*** Data to process ***
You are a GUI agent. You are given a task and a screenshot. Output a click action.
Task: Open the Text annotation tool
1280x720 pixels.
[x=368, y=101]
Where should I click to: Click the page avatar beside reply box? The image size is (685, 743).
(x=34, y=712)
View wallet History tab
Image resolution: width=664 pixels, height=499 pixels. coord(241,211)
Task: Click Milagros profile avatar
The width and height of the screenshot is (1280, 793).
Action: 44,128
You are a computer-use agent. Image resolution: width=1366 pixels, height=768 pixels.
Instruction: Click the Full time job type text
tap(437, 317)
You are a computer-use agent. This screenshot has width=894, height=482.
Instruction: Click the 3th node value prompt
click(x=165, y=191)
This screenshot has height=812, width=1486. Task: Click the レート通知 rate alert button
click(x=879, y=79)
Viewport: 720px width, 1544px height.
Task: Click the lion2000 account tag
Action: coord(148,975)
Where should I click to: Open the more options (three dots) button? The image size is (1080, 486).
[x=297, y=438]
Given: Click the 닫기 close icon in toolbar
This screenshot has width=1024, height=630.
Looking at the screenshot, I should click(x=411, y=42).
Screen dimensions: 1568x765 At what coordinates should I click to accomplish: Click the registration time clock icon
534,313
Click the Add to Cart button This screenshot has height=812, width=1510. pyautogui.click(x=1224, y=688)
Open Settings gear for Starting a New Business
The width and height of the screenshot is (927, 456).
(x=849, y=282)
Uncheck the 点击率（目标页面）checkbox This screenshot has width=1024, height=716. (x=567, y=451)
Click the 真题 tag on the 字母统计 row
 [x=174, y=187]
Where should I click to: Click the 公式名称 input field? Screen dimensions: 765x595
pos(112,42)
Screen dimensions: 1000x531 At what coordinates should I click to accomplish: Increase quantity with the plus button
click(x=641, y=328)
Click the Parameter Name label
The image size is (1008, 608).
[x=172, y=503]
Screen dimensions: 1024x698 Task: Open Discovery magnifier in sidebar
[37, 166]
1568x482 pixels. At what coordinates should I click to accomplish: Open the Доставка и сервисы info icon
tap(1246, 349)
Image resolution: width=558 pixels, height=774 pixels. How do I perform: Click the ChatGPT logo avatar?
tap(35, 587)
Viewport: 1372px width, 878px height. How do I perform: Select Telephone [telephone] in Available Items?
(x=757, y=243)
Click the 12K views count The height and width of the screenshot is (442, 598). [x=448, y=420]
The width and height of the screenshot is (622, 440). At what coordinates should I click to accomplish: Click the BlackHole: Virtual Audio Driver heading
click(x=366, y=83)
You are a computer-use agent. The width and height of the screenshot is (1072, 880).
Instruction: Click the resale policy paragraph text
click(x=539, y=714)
*** End of Data to process ***
Every line of the listing that includes the word "computer" belongs in the answer.

You are a computer-use agent. Image resolution: width=1366 pixels, height=768 pixels.
You are a computer-use agent. This screenshot has width=894, height=482.
You are a computer-use agent. The width and height of the screenshot is (1072, 880).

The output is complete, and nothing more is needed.